- **Task prompt**:
Below are several entries. Transcribe exactly those lines that fall from the one with "The width and" through the one with "Expand the 1.3.计划模型", end lines included.

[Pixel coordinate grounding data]
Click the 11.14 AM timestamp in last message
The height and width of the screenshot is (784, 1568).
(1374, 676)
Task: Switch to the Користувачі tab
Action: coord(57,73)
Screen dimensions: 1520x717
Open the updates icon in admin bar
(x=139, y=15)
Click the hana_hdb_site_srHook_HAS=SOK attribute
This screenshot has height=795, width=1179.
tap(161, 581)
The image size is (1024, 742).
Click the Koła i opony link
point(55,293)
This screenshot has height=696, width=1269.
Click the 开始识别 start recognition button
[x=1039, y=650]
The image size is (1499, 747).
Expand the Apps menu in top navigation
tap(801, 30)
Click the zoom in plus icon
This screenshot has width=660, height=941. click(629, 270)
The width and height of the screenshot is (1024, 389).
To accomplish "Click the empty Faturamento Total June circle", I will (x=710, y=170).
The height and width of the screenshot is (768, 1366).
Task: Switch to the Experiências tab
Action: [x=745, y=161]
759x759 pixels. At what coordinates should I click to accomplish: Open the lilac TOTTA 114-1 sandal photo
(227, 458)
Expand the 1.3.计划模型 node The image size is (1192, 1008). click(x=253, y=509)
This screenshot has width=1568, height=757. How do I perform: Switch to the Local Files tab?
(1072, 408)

- **Problem solution**:
The width and height of the screenshot is (1024, 389).
To accomplish "Click the empty Faturamento Total June circle", I will (x=710, y=170).
The height and width of the screenshot is (768, 1366).
Task: Switch to the Experiências tab
Action: [x=745, y=161]
759x759 pixels. At what coordinates should I click to accomplish: Open the lilac TOTTA 114-1 sandal photo
(227, 458)
Expand the 1.3.计划模型 node The image size is (1192, 1008). click(x=253, y=509)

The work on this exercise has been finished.